As his second directorial project, Joel Edgerton was bold in tackling the subjects of LGTBQ, intolerance, faith, assault, abuse, and interpersonal family dynamics. Though this is the second film this year that portrays the blatant ridiculousness of a morally and intellectual bankrupt program, like Love in Action, Edgerton was successful in adapting the screenplay to present the cruel and humiliating antics of conversion therapy. Some ritualistic scenes were even difficult to digest. However, Edgerton does pull some punches with regard to the extreme scope of therapy, such as electroshock and aversion therapy. I also found it perturbing how the film glosses over sexual assault, thereby denying consequence and catharsis. The absence of an in depth exploration of religion and God is also noteworthy.

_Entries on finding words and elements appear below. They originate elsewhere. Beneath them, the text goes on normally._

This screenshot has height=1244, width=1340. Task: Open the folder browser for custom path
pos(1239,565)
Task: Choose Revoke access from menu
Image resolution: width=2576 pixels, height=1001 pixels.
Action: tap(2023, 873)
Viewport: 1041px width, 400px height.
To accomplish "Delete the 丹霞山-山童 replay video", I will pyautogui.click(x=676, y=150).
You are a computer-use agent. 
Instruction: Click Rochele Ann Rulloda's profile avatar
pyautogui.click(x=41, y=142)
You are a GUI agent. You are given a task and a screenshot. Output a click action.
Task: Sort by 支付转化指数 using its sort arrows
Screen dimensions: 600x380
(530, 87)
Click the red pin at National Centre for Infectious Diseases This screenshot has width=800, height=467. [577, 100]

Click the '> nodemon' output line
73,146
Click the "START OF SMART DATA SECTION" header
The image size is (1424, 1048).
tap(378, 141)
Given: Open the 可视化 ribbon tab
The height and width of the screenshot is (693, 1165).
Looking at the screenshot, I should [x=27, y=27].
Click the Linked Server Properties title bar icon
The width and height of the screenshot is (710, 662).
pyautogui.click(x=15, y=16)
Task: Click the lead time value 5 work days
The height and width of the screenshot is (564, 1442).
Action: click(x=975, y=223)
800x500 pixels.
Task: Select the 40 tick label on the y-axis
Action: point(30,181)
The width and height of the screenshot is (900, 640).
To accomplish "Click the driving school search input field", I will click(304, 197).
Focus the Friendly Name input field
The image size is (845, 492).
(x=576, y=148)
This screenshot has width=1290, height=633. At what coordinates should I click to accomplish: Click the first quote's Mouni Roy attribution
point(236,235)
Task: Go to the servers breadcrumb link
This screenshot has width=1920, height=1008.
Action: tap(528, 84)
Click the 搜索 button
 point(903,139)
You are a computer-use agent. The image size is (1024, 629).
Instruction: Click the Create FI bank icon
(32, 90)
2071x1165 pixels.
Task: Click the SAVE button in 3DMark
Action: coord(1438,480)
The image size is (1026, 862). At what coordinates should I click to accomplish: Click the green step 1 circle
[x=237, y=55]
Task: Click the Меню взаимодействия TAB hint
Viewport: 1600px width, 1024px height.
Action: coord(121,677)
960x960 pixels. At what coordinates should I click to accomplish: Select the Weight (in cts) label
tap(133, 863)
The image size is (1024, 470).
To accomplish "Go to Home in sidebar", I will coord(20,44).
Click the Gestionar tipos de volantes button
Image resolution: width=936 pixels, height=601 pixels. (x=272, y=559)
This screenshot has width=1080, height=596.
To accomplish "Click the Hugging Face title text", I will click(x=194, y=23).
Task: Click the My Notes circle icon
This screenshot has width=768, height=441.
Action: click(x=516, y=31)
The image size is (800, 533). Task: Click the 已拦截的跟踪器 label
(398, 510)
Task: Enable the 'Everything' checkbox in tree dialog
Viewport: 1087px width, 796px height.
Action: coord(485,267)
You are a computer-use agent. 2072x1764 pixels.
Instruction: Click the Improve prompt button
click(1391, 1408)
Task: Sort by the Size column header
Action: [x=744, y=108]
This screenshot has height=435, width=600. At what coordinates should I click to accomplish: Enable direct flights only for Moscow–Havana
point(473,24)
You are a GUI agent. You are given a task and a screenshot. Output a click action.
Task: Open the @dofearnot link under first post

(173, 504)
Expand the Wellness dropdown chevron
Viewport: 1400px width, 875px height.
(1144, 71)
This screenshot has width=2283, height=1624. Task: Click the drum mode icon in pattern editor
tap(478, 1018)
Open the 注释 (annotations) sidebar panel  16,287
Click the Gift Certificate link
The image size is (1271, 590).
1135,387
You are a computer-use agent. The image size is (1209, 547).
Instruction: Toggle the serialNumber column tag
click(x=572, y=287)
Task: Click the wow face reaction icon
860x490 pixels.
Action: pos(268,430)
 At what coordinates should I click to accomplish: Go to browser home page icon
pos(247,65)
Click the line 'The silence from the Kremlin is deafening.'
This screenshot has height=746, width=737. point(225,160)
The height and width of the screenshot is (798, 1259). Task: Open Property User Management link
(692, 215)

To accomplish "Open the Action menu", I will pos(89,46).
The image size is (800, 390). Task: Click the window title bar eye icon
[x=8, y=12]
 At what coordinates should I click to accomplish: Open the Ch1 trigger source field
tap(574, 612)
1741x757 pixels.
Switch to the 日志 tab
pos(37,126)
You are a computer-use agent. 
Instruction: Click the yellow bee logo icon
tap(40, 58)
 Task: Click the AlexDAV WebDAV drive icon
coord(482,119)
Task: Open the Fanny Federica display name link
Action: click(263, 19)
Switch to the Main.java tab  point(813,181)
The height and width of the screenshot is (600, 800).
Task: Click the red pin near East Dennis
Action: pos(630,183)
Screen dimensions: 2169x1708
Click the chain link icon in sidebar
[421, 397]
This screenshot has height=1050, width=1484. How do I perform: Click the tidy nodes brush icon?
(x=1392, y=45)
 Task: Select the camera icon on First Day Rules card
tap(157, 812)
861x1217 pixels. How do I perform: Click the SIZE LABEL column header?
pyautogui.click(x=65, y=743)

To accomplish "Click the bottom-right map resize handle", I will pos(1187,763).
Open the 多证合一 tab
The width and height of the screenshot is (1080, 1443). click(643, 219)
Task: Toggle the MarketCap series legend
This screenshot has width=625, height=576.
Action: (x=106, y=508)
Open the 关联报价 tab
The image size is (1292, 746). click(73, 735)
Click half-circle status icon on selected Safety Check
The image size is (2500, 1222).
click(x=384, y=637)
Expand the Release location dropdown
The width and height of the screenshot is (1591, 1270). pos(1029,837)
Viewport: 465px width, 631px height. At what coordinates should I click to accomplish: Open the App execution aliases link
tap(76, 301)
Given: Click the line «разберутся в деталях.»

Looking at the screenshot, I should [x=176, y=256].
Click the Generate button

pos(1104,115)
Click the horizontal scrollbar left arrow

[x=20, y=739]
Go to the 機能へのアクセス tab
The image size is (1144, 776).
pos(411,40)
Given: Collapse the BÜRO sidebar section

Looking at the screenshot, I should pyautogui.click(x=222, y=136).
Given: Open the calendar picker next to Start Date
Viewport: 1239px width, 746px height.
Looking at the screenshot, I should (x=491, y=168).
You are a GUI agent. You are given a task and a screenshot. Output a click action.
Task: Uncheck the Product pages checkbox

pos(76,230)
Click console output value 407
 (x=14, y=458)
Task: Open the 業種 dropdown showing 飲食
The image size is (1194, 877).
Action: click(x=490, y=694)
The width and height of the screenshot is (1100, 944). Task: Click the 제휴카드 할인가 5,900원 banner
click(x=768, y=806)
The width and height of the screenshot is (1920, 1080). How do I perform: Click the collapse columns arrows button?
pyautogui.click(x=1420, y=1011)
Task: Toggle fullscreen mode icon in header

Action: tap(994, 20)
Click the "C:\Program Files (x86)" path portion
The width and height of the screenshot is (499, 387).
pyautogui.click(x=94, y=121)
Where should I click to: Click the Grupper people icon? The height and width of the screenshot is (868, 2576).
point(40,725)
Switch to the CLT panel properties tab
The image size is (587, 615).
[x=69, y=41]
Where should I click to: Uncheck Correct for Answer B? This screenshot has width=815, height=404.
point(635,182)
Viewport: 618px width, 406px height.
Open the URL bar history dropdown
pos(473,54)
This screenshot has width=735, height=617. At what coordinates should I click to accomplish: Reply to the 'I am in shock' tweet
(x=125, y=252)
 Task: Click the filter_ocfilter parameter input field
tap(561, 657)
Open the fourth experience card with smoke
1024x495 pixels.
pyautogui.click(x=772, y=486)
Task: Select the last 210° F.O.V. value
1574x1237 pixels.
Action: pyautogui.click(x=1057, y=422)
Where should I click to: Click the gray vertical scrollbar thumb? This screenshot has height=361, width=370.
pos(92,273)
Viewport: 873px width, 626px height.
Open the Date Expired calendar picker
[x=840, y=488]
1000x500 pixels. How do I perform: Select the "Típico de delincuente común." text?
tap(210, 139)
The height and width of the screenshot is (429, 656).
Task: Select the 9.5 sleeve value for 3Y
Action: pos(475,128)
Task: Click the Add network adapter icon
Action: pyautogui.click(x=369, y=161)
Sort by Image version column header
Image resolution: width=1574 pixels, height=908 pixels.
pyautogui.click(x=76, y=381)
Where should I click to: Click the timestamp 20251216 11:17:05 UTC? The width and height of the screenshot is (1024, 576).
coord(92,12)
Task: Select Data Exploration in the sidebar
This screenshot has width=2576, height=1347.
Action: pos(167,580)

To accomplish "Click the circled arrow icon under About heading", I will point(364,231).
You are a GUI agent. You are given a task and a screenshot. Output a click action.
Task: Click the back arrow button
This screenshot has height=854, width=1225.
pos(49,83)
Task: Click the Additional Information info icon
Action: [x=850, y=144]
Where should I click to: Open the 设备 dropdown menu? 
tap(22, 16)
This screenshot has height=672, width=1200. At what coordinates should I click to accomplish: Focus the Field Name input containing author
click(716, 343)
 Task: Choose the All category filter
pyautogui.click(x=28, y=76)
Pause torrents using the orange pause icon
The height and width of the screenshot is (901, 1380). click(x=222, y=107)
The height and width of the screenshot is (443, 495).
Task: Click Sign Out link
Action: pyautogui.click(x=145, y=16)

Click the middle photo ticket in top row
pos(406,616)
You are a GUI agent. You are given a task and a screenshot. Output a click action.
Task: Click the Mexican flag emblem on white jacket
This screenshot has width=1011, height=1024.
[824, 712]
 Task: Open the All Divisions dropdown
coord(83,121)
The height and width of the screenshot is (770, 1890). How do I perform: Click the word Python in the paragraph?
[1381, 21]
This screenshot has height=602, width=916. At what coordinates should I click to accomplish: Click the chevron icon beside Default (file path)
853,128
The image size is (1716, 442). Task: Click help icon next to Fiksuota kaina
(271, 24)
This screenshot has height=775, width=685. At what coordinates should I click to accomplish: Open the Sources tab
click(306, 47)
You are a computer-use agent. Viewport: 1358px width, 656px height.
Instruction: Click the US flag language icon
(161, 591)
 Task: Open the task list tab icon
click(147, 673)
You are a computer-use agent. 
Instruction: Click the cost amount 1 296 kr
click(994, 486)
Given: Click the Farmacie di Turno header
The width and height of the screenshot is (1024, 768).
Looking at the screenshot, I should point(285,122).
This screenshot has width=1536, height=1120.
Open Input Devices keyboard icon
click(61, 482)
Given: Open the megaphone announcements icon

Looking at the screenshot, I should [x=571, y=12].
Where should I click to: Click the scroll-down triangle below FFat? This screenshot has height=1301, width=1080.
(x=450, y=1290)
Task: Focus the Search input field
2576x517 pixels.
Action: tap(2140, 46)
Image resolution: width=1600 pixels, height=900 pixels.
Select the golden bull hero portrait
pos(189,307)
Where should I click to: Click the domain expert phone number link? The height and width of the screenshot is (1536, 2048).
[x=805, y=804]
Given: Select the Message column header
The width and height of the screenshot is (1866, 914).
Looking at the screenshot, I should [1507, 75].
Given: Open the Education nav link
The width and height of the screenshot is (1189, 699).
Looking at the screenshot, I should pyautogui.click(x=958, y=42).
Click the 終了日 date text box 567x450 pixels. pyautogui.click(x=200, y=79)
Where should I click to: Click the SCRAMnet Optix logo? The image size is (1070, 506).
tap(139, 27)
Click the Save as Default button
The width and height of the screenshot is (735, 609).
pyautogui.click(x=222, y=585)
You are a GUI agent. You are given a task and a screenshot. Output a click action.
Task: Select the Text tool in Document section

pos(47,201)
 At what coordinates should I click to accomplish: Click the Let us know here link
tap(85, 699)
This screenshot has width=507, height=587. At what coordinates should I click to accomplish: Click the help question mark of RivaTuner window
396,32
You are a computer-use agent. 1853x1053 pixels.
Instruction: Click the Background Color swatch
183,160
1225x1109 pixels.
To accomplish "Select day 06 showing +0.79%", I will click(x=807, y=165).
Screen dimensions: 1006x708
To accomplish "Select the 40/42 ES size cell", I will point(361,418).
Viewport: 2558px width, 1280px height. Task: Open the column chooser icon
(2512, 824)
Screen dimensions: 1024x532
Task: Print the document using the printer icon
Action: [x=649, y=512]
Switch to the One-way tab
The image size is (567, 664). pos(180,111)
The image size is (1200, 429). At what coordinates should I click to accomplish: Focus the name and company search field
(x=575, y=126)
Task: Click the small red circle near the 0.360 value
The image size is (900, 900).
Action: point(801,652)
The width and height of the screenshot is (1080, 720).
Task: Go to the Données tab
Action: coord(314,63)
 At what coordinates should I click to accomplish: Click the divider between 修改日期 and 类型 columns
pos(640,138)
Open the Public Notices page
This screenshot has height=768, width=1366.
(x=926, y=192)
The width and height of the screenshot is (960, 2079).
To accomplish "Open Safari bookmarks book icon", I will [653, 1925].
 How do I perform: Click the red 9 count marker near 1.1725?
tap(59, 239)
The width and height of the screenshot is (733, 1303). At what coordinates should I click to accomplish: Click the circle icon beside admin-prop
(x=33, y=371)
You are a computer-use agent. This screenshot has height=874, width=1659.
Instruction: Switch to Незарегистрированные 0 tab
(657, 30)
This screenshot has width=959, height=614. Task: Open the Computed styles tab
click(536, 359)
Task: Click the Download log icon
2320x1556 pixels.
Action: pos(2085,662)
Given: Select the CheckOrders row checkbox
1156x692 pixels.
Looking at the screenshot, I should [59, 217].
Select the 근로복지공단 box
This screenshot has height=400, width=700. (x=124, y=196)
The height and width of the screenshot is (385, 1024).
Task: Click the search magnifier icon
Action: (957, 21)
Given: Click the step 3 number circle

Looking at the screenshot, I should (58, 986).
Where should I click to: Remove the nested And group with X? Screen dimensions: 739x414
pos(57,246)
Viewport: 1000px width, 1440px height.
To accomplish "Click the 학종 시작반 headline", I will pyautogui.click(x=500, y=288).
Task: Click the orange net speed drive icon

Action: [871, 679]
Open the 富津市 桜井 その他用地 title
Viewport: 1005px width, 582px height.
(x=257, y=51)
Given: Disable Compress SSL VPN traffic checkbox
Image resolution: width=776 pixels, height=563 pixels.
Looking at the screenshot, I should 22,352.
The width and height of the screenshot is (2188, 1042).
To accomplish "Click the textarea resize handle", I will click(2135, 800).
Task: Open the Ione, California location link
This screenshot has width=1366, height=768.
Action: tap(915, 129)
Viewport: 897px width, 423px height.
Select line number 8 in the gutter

Edgerton’s strength lies in the way he interprets the tense dynamic of a loving yet overbearing parental relationship and seamlessly shifts tones between the absurd, somber, horrific and humoristic. The cast is all together brilliant with especially poignant, Oscar-worthy performances by Hedges, Kidman, and Crowe. Hedges is able to convey the internal angst of becoming self-aware and finding your identity while also meeting the need to please rather than disappoint the ones you love most. Both Kidman and Crowe give tremendous performances and masterfully portray the struggles between faith, paternal instincts, and unconditional love and acceptance.
Overall, this coming of age film is definitely one you should add to your watch list, especially if you are unfamiliar with conversion therapy, are interested in stories of self discovery, and appreciate stellar performances. Coming to a theater near you today, I highly recommend this film.